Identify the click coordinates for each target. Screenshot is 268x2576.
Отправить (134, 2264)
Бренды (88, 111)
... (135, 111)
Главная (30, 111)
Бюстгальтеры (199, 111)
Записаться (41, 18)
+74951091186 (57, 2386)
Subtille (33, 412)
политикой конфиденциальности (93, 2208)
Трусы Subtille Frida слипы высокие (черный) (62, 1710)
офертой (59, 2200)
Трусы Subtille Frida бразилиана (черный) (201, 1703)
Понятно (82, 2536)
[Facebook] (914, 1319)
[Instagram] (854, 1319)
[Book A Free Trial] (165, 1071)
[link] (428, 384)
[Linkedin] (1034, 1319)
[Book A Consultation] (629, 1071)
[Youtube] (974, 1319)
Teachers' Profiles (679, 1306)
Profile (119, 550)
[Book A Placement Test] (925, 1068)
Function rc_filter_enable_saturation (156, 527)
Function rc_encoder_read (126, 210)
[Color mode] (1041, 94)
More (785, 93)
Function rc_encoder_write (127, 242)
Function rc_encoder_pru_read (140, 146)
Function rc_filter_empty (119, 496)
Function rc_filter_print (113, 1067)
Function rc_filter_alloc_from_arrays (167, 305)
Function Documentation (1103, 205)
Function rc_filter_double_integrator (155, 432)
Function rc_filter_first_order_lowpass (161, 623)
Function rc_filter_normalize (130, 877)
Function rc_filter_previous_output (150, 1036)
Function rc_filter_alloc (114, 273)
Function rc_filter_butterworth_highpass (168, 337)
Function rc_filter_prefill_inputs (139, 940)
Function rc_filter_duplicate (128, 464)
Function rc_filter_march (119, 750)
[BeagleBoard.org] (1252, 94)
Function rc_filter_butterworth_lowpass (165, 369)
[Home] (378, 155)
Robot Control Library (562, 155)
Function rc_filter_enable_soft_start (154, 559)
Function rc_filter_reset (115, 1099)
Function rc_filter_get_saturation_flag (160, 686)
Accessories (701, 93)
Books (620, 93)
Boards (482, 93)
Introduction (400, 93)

■ ■ ■ ■ ■

■ Objective ■
Reproduce the whole listing above, every line word for word with nothing changed.

■ Correct output ■
Identify the click coordinates for each target. Screenshot is 268x2576.
Отправить (134, 2264)
Бренды (88, 111)
... (135, 111)
Главная (30, 111)
Бюстгальтеры (199, 111)
Записаться (41, 18)
+74951091186 (57, 2386)
Subtille (33, 412)
политикой конфиденциальности (93, 2208)
Трусы Subtille Frida слипы высокие (черный) (62, 1710)
офертой (59, 2200)
Трусы Subtille Frida бразилиана (черный) (201, 1703)
Понятно (82, 2536)
[Facebook] (914, 1319)
[Instagram] (854, 1319)
[Book A Free Trial] (165, 1071)
[link] (428, 384)
[Linkedin] (1034, 1319)
[Book A Consultation] (629, 1071)
[Youtube] (974, 1319)
Teachers' Profiles (679, 1306)
Profile (119, 550)
[Book A Placement Test] (925, 1068)
Function rc_filter_enable_saturation (156, 527)
Function rc_encoder_read (126, 210)
[Color mode] (1041, 94)
More (785, 93)
Function rc_encoder_write (127, 242)
Function rc_encoder_pru_read (140, 146)
Function rc_filter_empty (119, 496)
Function rc_filter_print (113, 1067)
Function rc_filter_alloc_from_arrays (167, 305)
Function Documentation (1103, 205)
Function rc_filter_double_integrator (155, 432)
Function rc_filter_first_order_lowpass (161, 623)
Function rc_filter_normalize (130, 877)
Function rc_filter_previous_output (150, 1036)
Function rc_filter_alloc (114, 273)
Function rc_filter_butterworth_highpass (168, 337)
Function rc_filter_prefill_inputs (139, 940)
Function rc_filter_duplicate (128, 464)
Function rc_filter_march (119, 750)
[BeagleBoard.org] (1252, 94)
Function rc_filter_butterworth_lowpass (165, 369)
[Home] (378, 155)
Robot Control Library (562, 155)
Function rc_filter_enable_soft_start (154, 559)
Function rc_filter_reset (115, 1099)
Function rc_filter_get_saturation_flag (160, 686)
Accessories (701, 93)
Books (620, 93)
Boards (482, 93)
Introduction (400, 93)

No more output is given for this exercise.